_Problem requirements_
In the data below, the answer is the run of lines from the line containing "Task: Hide the Air Max 97 post" through the line containing "Select the green", both included; print it exactly and nothing else.

_Excerpts from a dataset_
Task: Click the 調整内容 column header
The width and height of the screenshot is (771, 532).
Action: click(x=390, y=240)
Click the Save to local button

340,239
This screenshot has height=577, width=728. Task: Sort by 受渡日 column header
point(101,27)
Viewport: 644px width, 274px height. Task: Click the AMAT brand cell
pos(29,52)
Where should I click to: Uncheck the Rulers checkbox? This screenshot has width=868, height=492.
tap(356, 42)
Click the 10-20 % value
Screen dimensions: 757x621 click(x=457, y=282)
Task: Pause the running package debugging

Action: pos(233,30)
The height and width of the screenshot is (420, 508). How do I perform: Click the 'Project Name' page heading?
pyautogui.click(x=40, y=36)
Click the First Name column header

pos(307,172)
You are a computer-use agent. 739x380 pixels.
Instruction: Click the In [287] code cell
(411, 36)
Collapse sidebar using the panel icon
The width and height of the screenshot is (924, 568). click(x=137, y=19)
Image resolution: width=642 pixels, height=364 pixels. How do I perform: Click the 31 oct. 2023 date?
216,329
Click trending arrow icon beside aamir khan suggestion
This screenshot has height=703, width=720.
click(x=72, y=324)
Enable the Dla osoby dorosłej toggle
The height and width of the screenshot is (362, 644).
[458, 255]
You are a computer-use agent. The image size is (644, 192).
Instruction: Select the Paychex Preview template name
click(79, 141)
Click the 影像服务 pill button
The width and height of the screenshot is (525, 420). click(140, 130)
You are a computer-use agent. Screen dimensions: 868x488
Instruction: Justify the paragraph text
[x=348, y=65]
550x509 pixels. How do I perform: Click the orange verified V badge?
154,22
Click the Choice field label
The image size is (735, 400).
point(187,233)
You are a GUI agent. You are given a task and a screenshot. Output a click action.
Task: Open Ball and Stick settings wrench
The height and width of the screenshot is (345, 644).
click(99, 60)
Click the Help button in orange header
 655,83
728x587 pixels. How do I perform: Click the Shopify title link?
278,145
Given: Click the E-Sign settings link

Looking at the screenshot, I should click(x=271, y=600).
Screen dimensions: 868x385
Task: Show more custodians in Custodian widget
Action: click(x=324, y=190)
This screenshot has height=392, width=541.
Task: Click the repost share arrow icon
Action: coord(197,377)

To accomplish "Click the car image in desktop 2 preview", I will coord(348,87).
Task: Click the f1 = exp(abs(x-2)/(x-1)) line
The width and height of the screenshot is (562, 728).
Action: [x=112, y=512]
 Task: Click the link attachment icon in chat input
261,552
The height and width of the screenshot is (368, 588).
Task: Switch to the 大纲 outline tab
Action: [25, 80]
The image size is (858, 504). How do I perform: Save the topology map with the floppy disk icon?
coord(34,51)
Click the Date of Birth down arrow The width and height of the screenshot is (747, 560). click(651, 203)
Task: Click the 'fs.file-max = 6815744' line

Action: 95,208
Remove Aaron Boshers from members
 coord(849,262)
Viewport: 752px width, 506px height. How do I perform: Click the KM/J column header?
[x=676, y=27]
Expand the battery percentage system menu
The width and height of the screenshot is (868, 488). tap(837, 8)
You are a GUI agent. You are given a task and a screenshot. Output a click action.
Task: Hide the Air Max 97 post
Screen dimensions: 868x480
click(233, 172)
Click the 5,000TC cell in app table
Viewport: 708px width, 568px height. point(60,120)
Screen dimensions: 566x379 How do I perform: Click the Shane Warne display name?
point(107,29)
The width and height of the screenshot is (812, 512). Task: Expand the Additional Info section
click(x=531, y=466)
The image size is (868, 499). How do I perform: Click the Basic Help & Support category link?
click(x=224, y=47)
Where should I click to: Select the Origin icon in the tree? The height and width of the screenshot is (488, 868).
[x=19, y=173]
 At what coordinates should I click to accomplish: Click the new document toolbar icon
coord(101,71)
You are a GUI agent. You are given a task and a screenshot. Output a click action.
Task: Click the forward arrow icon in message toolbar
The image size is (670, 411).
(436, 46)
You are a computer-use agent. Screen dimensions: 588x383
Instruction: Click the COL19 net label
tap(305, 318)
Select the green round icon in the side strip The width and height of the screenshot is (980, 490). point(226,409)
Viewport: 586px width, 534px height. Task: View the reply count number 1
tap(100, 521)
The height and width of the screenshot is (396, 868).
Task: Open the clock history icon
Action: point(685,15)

_Problem solution_
Task: Hide the Air Max 97 post
Screen dimensions: 868x480
click(233, 172)
Click the 5,000TC cell in app table
Viewport: 708px width, 568px height. point(60,120)
Screen dimensions: 566x379 How do I perform: Click the Shane Warne display name?
point(107,29)
The width and height of the screenshot is (812, 512). Task: Expand the Additional Info section
click(x=531, y=466)
The image size is (868, 499). How do I perform: Click the Basic Help & Support category link?
click(x=224, y=47)
Where should I click to: Select the Origin icon in the tree? The height and width of the screenshot is (488, 868).
[x=19, y=173]
 At what coordinates should I click to accomplish: Click the new document toolbar icon
coord(101,71)
You are a GUI agent. You are given a task and a screenshot. Output a click action.
Task: Click the forward arrow icon in message toolbar
The image size is (670, 411).
(436, 46)
You are a computer-use agent. Screen dimensions: 588x383
Instruction: Click the COL19 net label
tap(305, 318)
Select the green round icon in the side strip The width and height of the screenshot is (980, 490). point(226,409)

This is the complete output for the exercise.